YOUR GOAL: Please print the records below exactly as they are written.

ENTRIES SUPPLIED:
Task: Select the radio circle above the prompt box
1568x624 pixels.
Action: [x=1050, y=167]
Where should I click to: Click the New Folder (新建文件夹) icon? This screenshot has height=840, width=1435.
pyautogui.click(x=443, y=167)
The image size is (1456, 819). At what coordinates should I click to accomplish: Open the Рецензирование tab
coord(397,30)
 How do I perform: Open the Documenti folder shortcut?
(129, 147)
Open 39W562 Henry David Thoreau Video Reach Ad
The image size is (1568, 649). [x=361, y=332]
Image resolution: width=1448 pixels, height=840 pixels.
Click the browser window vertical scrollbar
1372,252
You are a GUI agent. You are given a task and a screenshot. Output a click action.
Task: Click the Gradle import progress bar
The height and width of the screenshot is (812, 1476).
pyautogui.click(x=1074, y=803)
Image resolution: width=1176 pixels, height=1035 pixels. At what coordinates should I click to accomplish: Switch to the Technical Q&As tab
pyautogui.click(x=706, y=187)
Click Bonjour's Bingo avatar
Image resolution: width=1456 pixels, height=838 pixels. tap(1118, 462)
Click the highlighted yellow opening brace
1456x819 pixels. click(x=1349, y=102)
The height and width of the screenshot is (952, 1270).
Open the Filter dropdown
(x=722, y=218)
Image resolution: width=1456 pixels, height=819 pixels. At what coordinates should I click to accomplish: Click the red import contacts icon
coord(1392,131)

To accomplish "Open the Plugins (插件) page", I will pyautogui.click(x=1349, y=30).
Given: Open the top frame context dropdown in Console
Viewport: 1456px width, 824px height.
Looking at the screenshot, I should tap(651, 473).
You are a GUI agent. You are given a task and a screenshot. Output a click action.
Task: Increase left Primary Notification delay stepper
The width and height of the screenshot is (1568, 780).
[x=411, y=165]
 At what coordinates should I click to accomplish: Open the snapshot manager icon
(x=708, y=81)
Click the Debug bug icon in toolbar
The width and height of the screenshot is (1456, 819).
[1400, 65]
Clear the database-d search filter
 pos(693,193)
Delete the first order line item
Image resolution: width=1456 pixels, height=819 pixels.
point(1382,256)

YOUR RESPONSE:
Task: Select the radio circle above the prompt box
1568x624 pixels.
Action: [x=1050, y=167]
Where should I click to: Click the New Folder (新建文件夹) icon? This screenshot has height=840, width=1435.
pyautogui.click(x=443, y=167)
The image size is (1456, 819). At what coordinates should I click to accomplish: Open the Рецензирование tab
coord(397,30)
 How do I perform: Open the Documenti folder shortcut?
(129, 147)
Open 39W562 Henry David Thoreau Video Reach Ad
The image size is (1568, 649). [x=361, y=332]
Image resolution: width=1448 pixels, height=840 pixels.
Click the browser window vertical scrollbar
1372,252
You are a GUI agent. You are given a task and a screenshot. Output a click action.
Task: Click the Gradle import progress bar
The height and width of the screenshot is (812, 1476).
pyautogui.click(x=1074, y=803)
Image resolution: width=1176 pixels, height=1035 pixels. At what coordinates should I click to accomplish: Switch to the Technical Q&As tab
pyautogui.click(x=706, y=187)
Click Bonjour's Bingo avatar
Image resolution: width=1456 pixels, height=838 pixels. tap(1118, 462)
Click the highlighted yellow opening brace
1456x819 pixels. click(x=1349, y=102)
The height and width of the screenshot is (952, 1270).
Open the Filter dropdown
(x=722, y=218)
Image resolution: width=1456 pixels, height=819 pixels. At what coordinates should I click to accomplish: Click the red import contacts icon
coord(1392,131)

To accomplish "Open the Plugins (插件) page", I will pyautogui.click(x=1349, y=30).
Given: Open the top frame context dropdown in Console
Viewport: 1456px width, 824px height.
Looking at the screenshot, I should tap(651, 473).
You are a GUI agent. You are given a task and a screenshot. Output a click action.
Task: Increase left Primary Notification delay stepper
The width and height of the screenshot is (1568, 780).
[x=411, y=165]
 At what coordinates should I click to accomplish: Open the snapshot manager icon
(x=708, y=81)
Click the Debug bug icon in toolbar
The width and height of the screenshot is (1456, 819).
[1400, 65]
Clear the database-d search filter
 pos(693,193)
Delete the first order line item
Image resolution: width=1456 pixels, height=819 pixels.
point(1382,256)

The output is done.